Abitare i confini. I romanzi di Tony Hillerman a cavallo tra generi e mondi

    Con il termine “giallo” si definisce un genere che possiede elementi precisi: primo fra tutti un oggetto narrativo definito dalla presenza di un crimine per cui si cercano risposte – rispetto alle cause dell’azione violenta, alle vittime o ai colpevoli. Nonostante i confini non siano definiti, è possibile suddividere il giallo in vari sottogeneri (poliziesco, thriller, noir) e addirittura incrociarlo ad altri generi (fantascienza, romanzo storico).


    Quando parliamo di gialli, e della tradizione dei gialli, le ambientazioni e le figure protagoniste che ci vengono in mente sono molteplici: ci sono i detective astuti e cervellotici, i poliziotti maledetti, gli intrecci tra politica e malavita, le rese dei conti tra famiglie, le storie d’amore tormentate. Ci sono le città – moltissime città – e poi c’è la provincia con i suoi sobborghi, ci sono auto rubate e appartamenti lasciati nel caos dopo essere stati abbandonati in fretta e furia, voli intercontinentali oppure treni che sfrecciano veloci. 

    Entrando in uno dei romanzi di Tony Hillerman, invece, tutto ciò che pensavamo di sapere sui gialli sembra svanire: ci sono rituali antichi, stregoni, ci sono credenze e misteri. C’è, soprattutto, un modo diverso di vedere il mondo, e quindi di risolverne gli enigmi, di affrontarne i dubbi. I romanzi di Hillerman compaiono sul mercato negli anni Settanta: è un tempo diverso dal nostro, in cui il punto di vista dell’autore appare eccentrico rispetto al genere in cui si muove. 

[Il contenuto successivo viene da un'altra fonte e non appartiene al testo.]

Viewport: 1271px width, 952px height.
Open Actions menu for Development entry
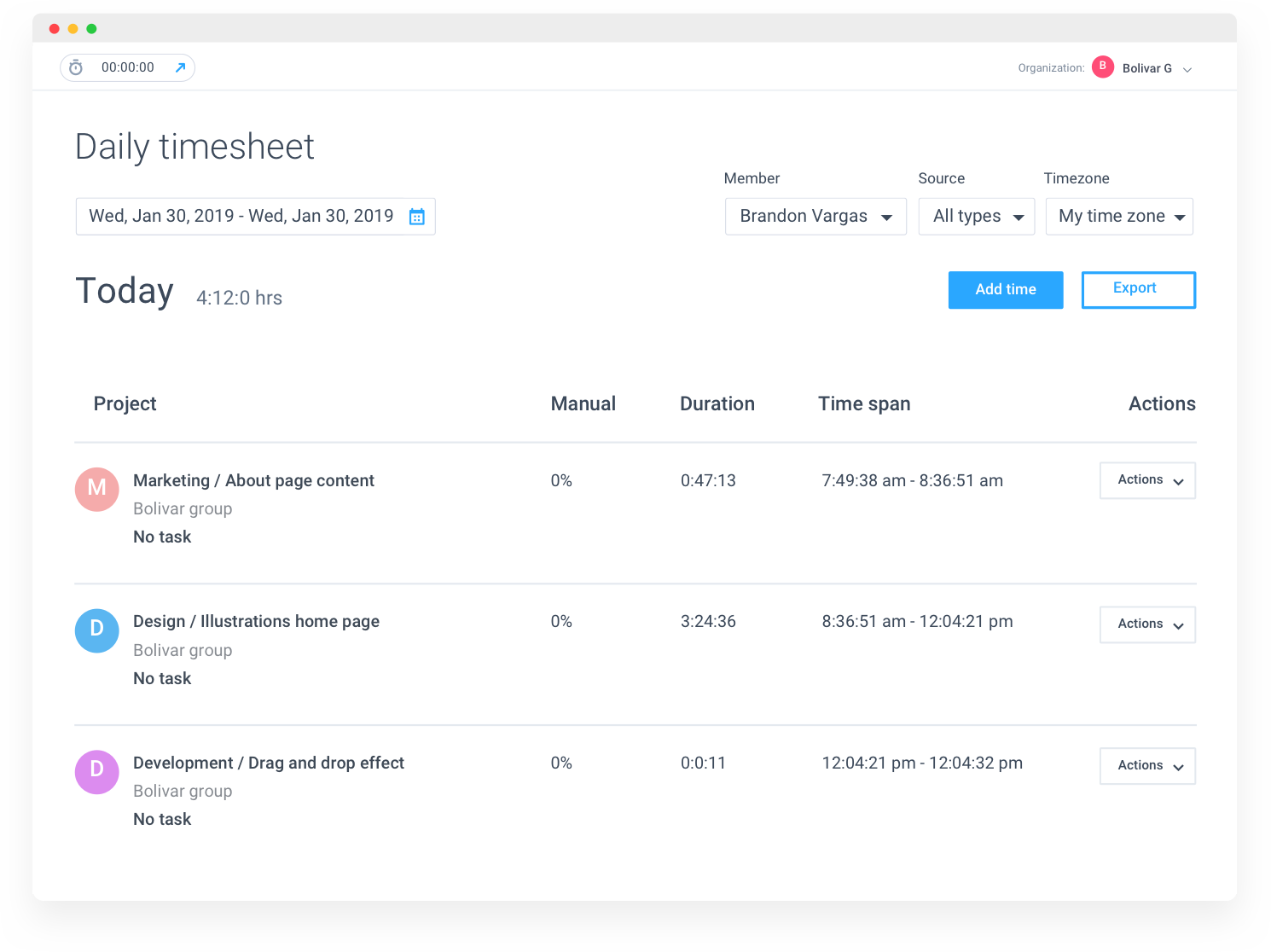click(1148, 766)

    La creazione del setting, la sua presentazione al lettore, rimane ancora oggi un primo elemento di fascino e insieme di grande scoperta. E non è paradossale sentire un senso di straniamento rispetto alla storia, ai personaggi, alle parole stesse che vengono usate da Hillerman. Sono le parole con cui i nativi parlano dei bianchi, o quelle che i bianchi usano per spiegarsi la cultura dei nativi: sono parole che separano, che delimitano un campo, ma che contemporaneamente cercano di definire, raccontare, dire. In mezzo a tutte queste parole c’è Joe Leaphorn, il protagonista dei romanzi: tenente della polizia, navajo cresciuto nella riserva e poi laureato in antropologia all’Arizona State University, Leaphorn si muove a cavallo tra due mondi, in cui non solo vigono consuetudini diverse, ma in cui il concetto di verità differisce, si complica, si frantuma.

    Questo scontro, questa frizione tra i mondi diventa ancora più evidente quando nelle vicende viene introdotto il personaggio di Jim Chee: giovane e appassionato sergente, Chee aspira a diventare sciamano e crede in tutti quei riti da cui Joe Leaphorn tenta di emanciparsi, staccarsi, da cui prova a frapporre una distanza.

    Nei romanzi di Hillerman il connubio di elementi propri del giallo (il crimine, la ricerca della verità, il mistero) e un’attenzione meticolosa alla rappresentazione della cultura dei nativi americani sembrano dare vita a un nuovo genere: un genere che combina il piacere tutto orizzontale dato dalla trama (il desiderio – fortissimo, nei gialli – di sapere cosa succederà) a un’esplorazione verticale e quindi in profondità che porta il lettore a interrogarsi sulla conformazione di un mondo dentro il mondo. Lo sguardo con cui ci si approccia alla letteratura di Hillerman è quindi uno sguardo vorace e insieme analitico, lo stesso con cui si esplora un altro prodotto culturale che affronta il tema della frontiera, ovvero la trilogia cinematografica ideata da Taylor Sheridan.

    Anche in Sicario, Hell or High Water e I segreti di Wind River la componente sociale delle storie raccontate accompagna e si muove di pari passo allo svolgimento della trama, evidenziando le caratteristiche di una convivenza difficile, portando alla luce una questione – quella coloniale – fondativa della cultura americana, con cui la cultura americana non sembra mai aver fatto davvero i conti. Il Texas, l’Arizona, il Wyoming per i film di Sheridan, l’Arizona, il New Mexico, lo Utah per i libri di Hillerman: di questi territori vengono raccontate delle zone solitamente in ombra, degli spazi tanto vasti quanto poco narrati, delle vite che spesso non rientrano nei registri, nei conti, nel cono di attenzione della storia e della giustizia. Parlare di frontiera vuol dire evidenziare il confine di una geografia non solo fisica, ma anche (soprattutto) mentale: abitando quella frontiera, i romanzi di Hillerman dicono il non detto, mettono in circolo parole non pronunciate, rivelano il nome delle cose.